- Opening Delimiter -
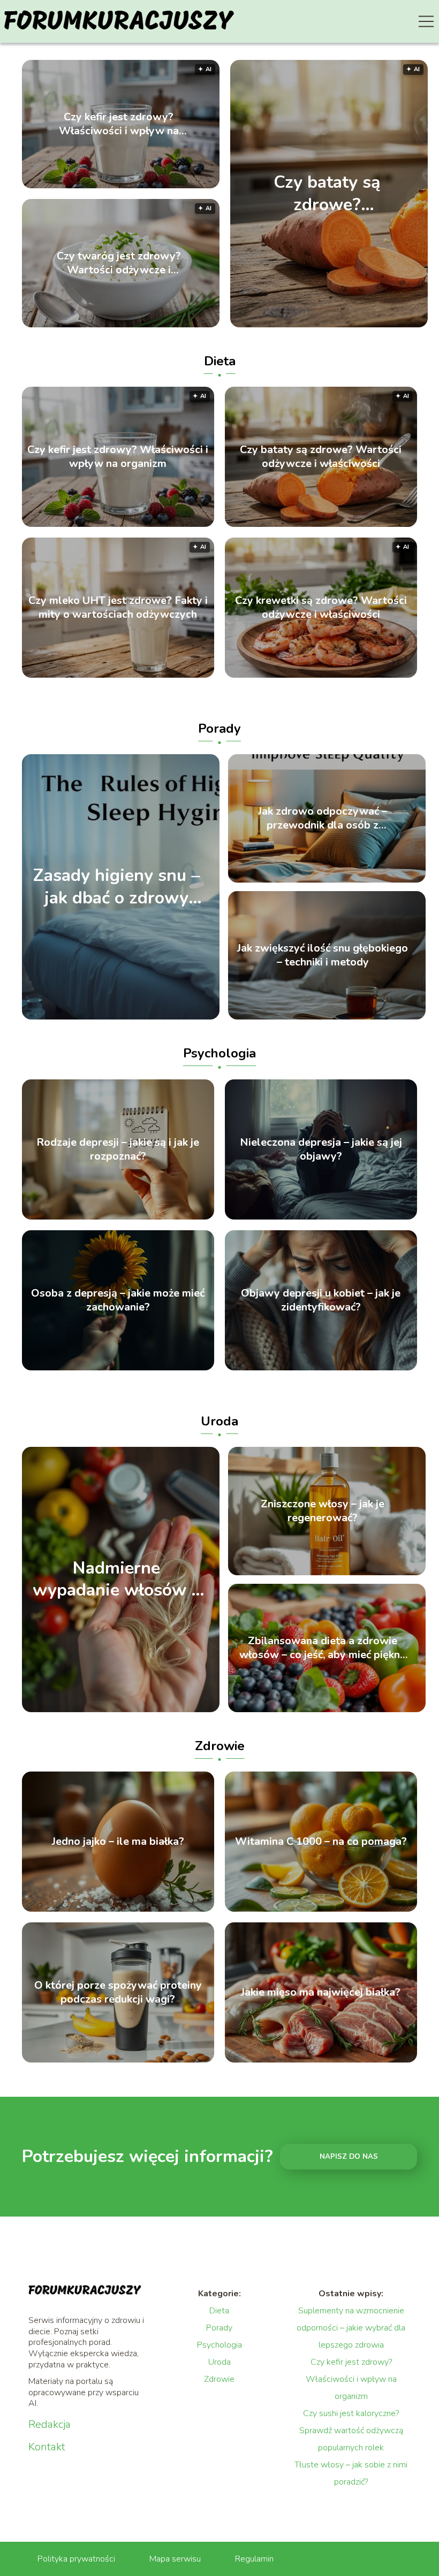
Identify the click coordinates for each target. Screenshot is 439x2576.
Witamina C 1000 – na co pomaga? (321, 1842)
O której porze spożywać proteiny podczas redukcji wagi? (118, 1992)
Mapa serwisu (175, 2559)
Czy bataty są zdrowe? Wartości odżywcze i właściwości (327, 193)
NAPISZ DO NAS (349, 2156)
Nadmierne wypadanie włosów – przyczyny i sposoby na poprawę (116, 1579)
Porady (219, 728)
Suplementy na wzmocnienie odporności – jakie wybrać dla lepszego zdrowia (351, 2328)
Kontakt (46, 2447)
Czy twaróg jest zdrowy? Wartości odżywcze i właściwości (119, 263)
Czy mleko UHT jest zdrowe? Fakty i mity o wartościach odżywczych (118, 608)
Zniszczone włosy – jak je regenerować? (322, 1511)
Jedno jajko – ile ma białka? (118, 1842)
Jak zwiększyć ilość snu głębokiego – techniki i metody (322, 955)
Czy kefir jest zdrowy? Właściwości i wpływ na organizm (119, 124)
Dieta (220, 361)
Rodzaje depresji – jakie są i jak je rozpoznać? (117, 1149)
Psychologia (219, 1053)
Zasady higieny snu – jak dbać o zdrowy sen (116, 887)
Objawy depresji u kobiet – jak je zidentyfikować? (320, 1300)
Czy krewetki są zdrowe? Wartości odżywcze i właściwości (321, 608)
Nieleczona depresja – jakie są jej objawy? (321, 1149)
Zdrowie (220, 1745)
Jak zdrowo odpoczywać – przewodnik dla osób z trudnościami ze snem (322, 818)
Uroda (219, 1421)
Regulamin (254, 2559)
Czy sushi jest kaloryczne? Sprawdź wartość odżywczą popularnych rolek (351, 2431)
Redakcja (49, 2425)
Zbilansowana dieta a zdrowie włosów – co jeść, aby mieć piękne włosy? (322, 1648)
- Closing Delimiter -
## WHAT YOU WILL DO
None of the pictures should appear; the rest of the entries must be reproduced exactly.

## OUTPUT FOR THIS EXERCISE
Identify the click coordinates for each target. Screenshot is 439x2576.
Witamina C 1000 – na co pomaga? (321, 1842)
O której porze spożywać proteiny podczas redukcji wagi? (118, 1992)
Mapa serwisu (175, 2559)
Czy bataty są zdrowe? Wartości odżywcze i właściwości (327, 193)
NAPISZ DO NAS (349, 2156)
Nadmierne wypadanie włosów – przyczyny i sposoby na poprawę (116, 1579)
Porady (219, 728)
Suplementy na wzmocnienie odporności – jakie wybrać dla lepszego zdrowia (351, 2328)
Kontakt (46, 2447)
Czy twaróg jest zdrowy? Wartości odżywcze i właściwości (119, 263)
Czy mleko UHT jest zdrowe? Fakty i mity o wartościach odżywczych (118, 608)
Zniszczone włosy – jak je regenerować? (322, 1511)
Jedno jajko – ile ma białka? (118, 1842)
Jak zwiększyć ilość snu głębokiego – techniki i metody (322, 955)
Czy kefir jest zdrowy? Właściwości i wpływ na organizm (119, 124)
Dieta (220, 361)
Rodzaje depresji – jakie są i jak je rozpoznać? (117, 1149)
Psychologia (219, 1053)
Zasady higieny snu – jak dbać o zdrowy sen (116, 887)
Objawy depresji u kobiet – jak je zidentyfikować? (320, 1300)
Czy krewetki są zdrowe? Wartości odżywcze i właściwości (321, 608)
Nieleczona depresja – jakie są jej objawy? (321, 1149)
Zdrowie (220, 1745)
Jak zdrowo odpoczywać – przewodnik dla osób z trudnościami ze snem (322, 818)
Uroda (219, 1421)
Regulamin (254, 2559)
Czy sushi jest kaloryczne? Sprawdź wartość odżywczą popularnych rolek (351, 2431)
Redakcja (49, 2425)
Zbilansowana dieta a zdrowie włosów – co jeść, aby mieć piękne włosy? (322, 1648)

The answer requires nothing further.